*** Block opens ***
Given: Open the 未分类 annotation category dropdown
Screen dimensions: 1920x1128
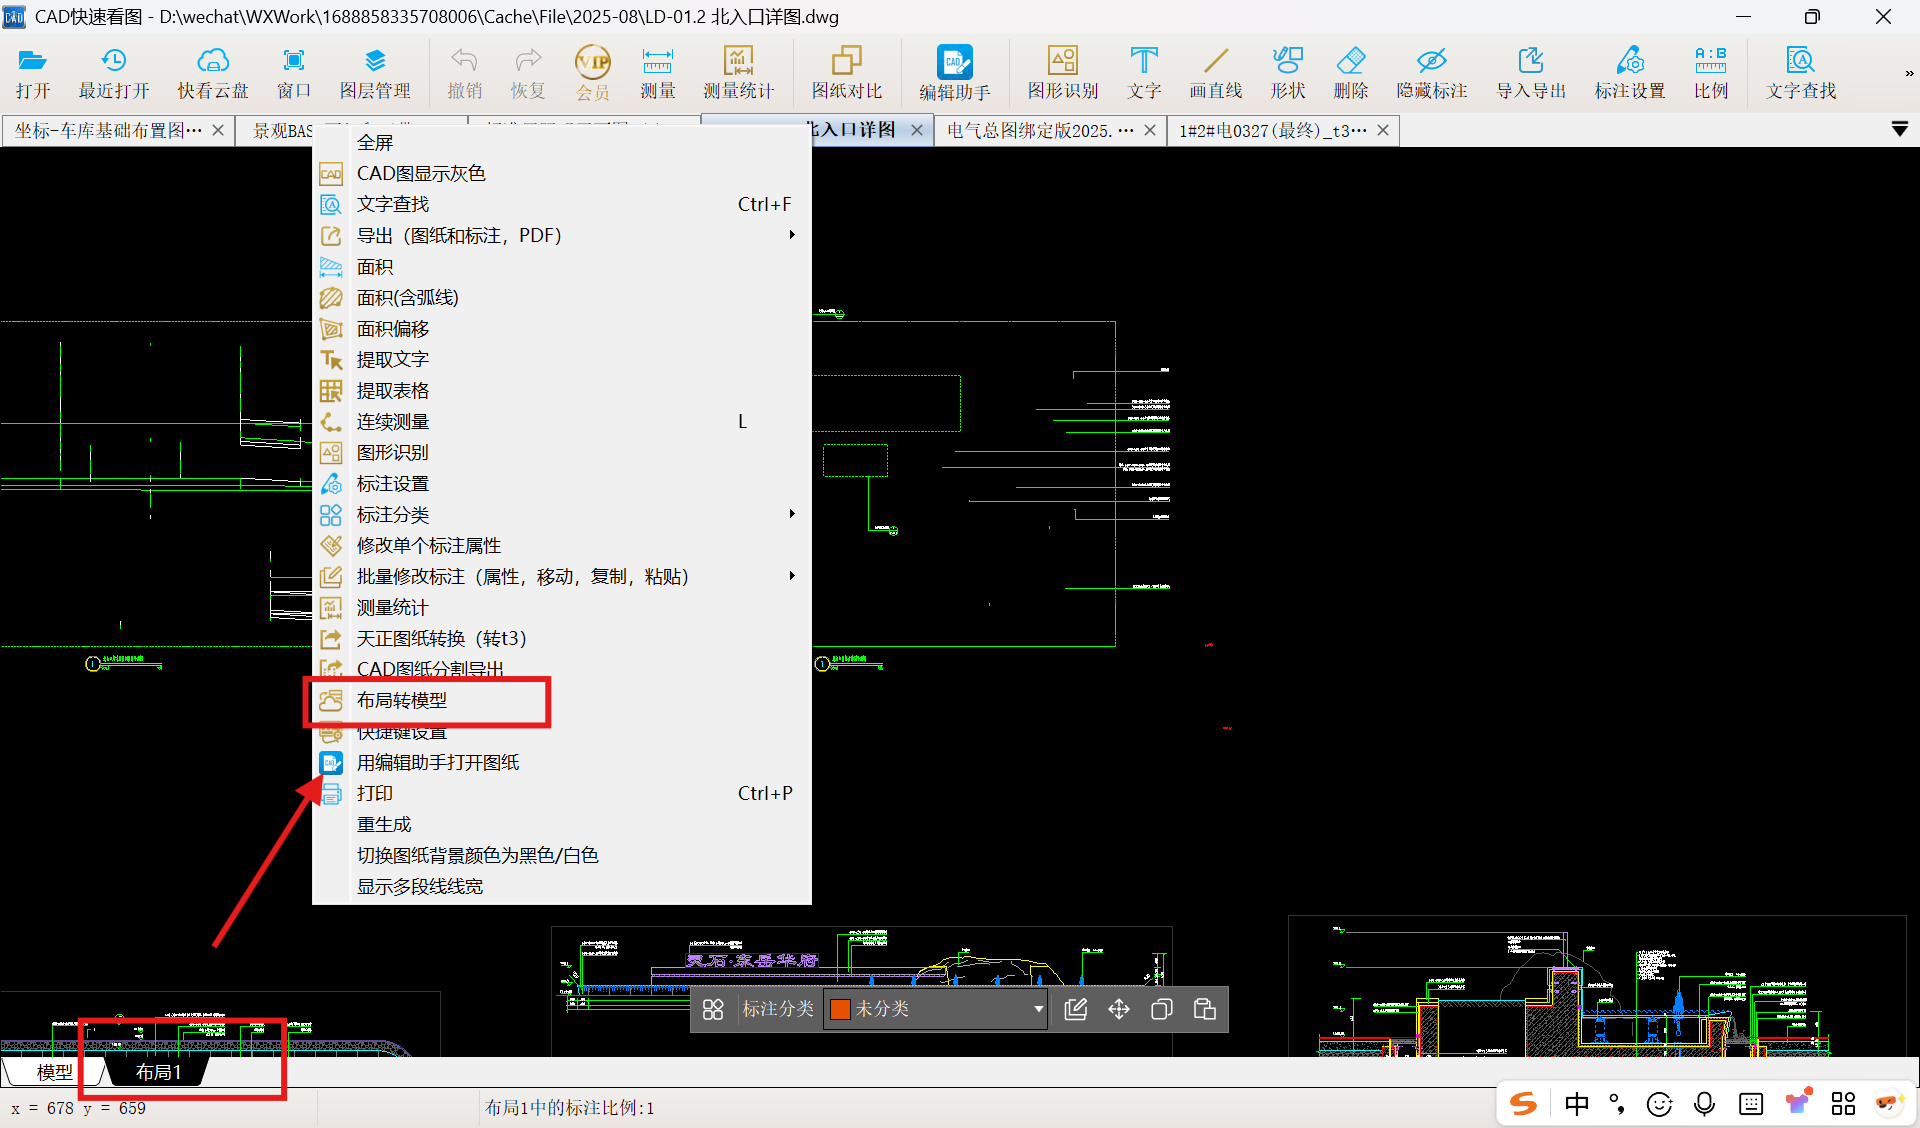Looking at the screenshot, I should click(x=1038, y=1009).
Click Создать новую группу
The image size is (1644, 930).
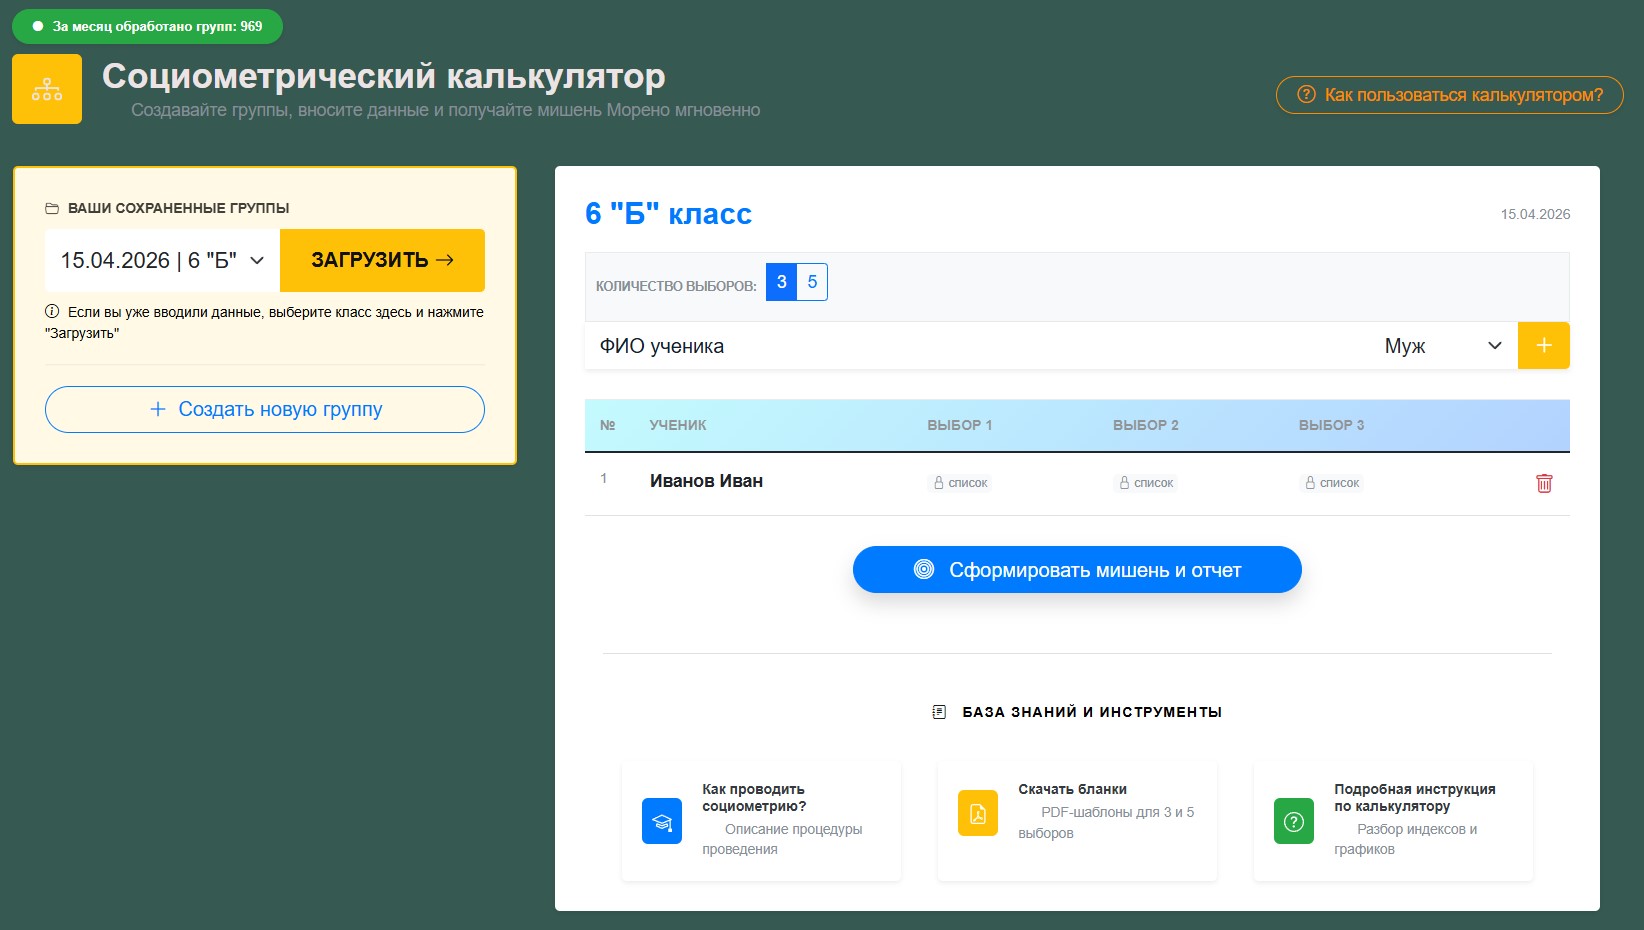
*** Block closes ***
— Problem description —
Above are the records; print them all exactly and keep the pictures out.

— Solution —
Given: Open the 未分类 annotation category dropdown
Screen dimensions: 1920x1128
Looking at the screenshot, I should click(x=1038, y=1009).
Click Создать новую группу
The image size is (1644, 930).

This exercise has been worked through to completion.